We decided to crop our images to 256x256 pixels split into 256 16x16 pixel sites (the same site size used by Kumar and Hebert [6]). Since the original images we acquired from the Montgomery County GIS website [8] were larger than this, we used a script to randomly crop each image to the desired size. We also had the same script randomly rotate each of our images, because we are interested in performing structure detection which is not dependent on compass orientation.
Since we needed to label 16x16=256 sites for each image, and we intend to label 300 of our own images along with some images from the datasets of previous researchers, it was imperative that we create a tool which simplifies and speeds up the process of creating and storing site labelings. We decided to use python for our data labeling program, because the pygame library provides such great tools for easily creating a simple point and click application.

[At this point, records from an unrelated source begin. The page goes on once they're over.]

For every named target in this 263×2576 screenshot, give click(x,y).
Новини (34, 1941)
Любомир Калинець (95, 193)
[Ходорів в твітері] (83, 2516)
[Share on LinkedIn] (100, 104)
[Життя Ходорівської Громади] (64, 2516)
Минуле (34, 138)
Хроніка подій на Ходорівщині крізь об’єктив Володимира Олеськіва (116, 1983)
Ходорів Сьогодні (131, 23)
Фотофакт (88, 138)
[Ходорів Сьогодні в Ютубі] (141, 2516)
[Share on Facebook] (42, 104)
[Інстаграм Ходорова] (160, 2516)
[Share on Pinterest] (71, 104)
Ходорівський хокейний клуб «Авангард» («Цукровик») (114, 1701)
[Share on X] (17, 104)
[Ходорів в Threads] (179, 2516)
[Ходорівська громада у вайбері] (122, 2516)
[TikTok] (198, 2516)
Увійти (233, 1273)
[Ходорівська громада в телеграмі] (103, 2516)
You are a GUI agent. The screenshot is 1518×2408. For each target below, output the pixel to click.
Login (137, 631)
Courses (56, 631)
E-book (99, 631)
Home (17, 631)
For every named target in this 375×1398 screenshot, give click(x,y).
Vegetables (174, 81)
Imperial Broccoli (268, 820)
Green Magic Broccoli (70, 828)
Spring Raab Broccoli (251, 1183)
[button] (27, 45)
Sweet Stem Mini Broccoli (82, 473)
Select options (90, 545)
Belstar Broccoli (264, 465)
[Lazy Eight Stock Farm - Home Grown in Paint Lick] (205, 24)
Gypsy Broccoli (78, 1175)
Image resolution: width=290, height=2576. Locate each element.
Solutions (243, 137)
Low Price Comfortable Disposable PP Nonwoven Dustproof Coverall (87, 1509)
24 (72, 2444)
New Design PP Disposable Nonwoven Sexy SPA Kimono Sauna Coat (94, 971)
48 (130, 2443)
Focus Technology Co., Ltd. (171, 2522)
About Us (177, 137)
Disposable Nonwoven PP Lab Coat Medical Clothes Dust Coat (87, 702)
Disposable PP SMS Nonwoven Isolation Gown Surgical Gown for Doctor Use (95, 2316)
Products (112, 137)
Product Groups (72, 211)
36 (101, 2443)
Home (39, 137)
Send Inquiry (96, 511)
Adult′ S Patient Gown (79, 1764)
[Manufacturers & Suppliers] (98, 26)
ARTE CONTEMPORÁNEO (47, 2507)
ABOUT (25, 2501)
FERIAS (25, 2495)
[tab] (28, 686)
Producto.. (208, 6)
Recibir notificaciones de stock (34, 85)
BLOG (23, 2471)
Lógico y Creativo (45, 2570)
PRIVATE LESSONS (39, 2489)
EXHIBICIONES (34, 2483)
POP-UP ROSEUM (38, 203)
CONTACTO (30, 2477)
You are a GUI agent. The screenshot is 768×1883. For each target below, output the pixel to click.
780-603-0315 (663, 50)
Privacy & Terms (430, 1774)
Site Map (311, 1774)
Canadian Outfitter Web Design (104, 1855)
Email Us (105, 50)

The data labeler continuously backs up the current labeling of each image as a comma separated text file which we then read in our C# implementation. This allows the data labeler to load the latest labeling of any image. By outputting our inferred classifications of test images to this format, we gain the added benefit of using the same data labeler to display our classification results.
Kumar-Hebert Dataset
In addition to trying to classify the sites in our own dataset, we wanted to perform site-classifications on the images that Kumar and Hebert used so that we could compare results.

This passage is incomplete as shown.